--- START Dataset excerpts ---
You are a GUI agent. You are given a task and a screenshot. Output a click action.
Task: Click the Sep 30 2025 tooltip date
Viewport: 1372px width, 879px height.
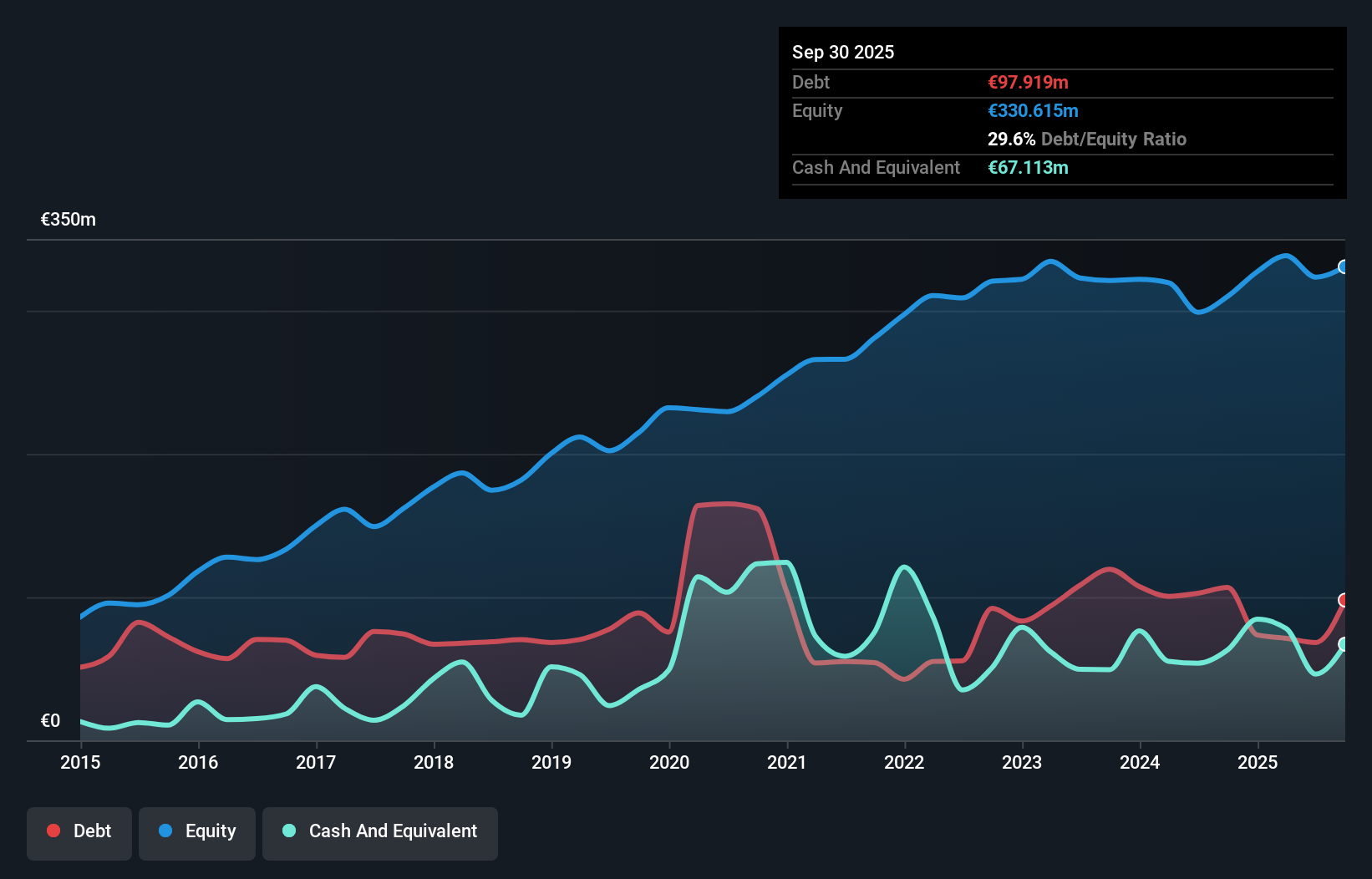[843, 52]
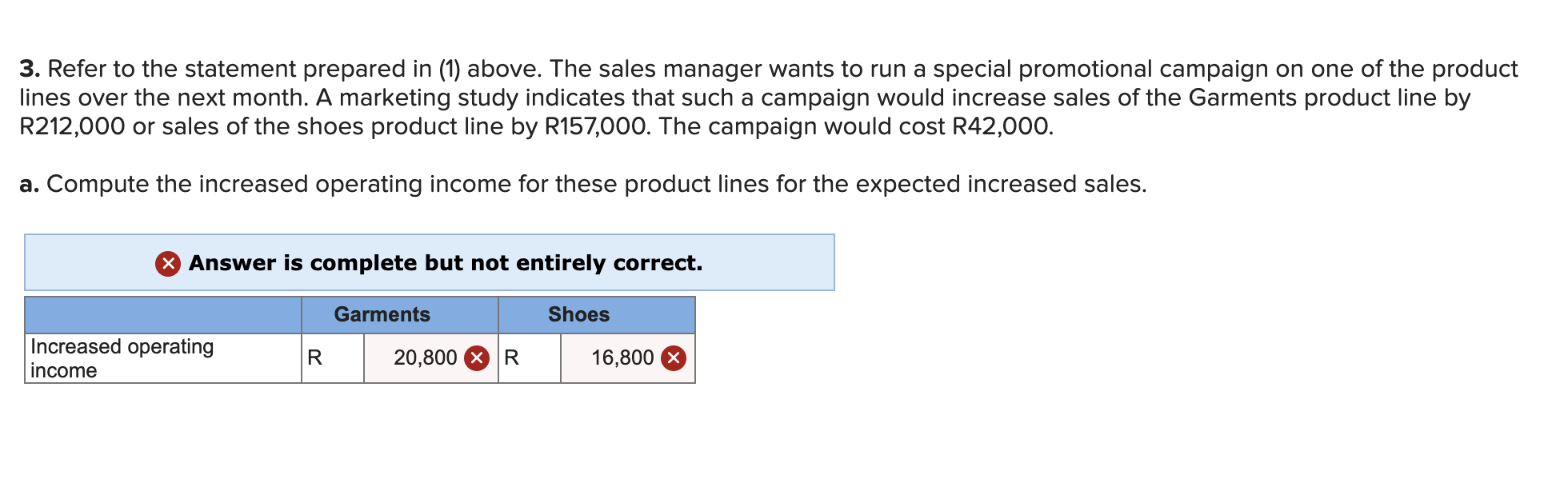
Task: Click the R212,000 amount in the question text
Action: [x=72, y=126]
--- END Dataset excerpts ---
§ **The exercise**
Copy the records above word for word, leaving out the pictures.

§ **Finished exercise**
You are a GUI agent. You are given a task and a screenshot. Output a click action.
Task: Click the Sep 30 2025 tooltip date
Viewport: 1372px width, 879px height.
[843, 52]
Task: Click the R212,000 amount in the question text
Action: [x=72, y=126]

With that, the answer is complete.